Aim of the task: How many lines of the items below contain the word "what", with case counting? State only the number.

[Text and element pointing records]
━━━━━━━━━━

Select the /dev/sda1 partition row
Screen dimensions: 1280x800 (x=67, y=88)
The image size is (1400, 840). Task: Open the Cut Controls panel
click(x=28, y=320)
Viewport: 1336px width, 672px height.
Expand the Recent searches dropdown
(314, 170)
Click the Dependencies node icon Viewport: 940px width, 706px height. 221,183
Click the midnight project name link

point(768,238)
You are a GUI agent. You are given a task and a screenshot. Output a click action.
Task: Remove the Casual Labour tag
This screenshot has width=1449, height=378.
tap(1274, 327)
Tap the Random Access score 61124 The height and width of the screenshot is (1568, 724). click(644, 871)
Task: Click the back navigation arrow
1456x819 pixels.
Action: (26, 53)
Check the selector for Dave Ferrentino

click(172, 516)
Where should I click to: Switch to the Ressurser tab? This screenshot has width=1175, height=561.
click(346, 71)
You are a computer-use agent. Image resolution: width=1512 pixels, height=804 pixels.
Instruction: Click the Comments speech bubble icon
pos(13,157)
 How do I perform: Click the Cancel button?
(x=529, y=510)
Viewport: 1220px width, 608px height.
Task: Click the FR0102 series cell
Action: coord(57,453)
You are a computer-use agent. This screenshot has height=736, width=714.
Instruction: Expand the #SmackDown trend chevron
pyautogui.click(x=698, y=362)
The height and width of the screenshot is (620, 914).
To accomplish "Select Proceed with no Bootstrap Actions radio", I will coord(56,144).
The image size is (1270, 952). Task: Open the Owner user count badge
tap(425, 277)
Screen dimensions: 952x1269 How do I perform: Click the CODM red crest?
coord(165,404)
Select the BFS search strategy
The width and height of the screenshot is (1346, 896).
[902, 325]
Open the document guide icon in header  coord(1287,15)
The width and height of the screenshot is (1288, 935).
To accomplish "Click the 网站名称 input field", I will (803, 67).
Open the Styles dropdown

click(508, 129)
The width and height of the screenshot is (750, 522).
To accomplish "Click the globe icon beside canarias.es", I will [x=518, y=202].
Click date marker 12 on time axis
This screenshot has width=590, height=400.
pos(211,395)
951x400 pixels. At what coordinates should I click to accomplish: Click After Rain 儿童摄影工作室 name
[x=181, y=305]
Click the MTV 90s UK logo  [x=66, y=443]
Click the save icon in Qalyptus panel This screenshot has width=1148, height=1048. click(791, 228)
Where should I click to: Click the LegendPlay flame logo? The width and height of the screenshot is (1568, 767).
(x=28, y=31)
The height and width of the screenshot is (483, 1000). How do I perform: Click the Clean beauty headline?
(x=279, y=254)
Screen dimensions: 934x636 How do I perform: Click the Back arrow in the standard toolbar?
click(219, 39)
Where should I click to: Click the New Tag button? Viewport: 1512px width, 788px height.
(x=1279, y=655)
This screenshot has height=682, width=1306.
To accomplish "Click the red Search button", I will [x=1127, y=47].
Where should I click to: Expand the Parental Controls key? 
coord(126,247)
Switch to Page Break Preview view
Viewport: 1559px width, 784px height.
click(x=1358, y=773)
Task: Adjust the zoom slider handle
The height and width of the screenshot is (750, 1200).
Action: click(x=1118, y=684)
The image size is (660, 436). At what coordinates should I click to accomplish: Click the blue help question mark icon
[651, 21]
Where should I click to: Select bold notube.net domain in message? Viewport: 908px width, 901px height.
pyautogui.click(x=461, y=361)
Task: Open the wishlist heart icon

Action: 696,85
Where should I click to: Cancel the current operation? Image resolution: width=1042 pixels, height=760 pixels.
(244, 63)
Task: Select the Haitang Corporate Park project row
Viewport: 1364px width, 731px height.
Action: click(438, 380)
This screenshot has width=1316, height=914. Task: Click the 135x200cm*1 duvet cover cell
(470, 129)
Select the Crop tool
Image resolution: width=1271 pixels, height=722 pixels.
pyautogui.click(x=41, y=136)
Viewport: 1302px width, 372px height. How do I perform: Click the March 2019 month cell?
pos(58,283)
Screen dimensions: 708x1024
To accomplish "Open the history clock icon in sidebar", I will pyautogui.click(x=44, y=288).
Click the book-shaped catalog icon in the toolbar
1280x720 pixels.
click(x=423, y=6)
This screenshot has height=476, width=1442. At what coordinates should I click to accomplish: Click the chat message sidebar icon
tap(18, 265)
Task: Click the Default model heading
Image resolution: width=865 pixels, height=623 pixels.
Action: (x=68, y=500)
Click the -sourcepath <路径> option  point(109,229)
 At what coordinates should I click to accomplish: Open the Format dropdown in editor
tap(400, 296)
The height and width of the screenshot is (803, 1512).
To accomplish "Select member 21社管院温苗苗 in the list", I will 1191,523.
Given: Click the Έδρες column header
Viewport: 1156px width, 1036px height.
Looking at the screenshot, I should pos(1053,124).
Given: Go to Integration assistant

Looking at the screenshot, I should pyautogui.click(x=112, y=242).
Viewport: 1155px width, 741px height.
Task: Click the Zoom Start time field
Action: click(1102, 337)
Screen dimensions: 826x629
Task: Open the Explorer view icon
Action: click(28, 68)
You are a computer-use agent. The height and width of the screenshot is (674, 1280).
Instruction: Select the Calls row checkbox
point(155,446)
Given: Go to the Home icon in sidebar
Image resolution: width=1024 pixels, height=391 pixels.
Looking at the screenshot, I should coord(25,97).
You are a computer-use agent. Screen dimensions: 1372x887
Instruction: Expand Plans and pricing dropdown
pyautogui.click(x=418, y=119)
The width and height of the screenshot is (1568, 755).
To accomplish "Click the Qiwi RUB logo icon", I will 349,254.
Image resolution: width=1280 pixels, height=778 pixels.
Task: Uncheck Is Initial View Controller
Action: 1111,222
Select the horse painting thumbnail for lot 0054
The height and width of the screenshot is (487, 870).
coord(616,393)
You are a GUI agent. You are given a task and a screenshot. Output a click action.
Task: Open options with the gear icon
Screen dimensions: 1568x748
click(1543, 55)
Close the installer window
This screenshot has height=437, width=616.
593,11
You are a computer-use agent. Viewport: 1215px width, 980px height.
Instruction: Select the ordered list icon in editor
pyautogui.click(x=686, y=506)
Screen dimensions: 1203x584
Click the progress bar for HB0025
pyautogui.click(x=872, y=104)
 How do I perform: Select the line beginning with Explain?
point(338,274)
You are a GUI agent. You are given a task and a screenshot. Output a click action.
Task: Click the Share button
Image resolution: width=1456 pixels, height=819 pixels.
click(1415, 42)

━━━━━━━━━━

Output below: 4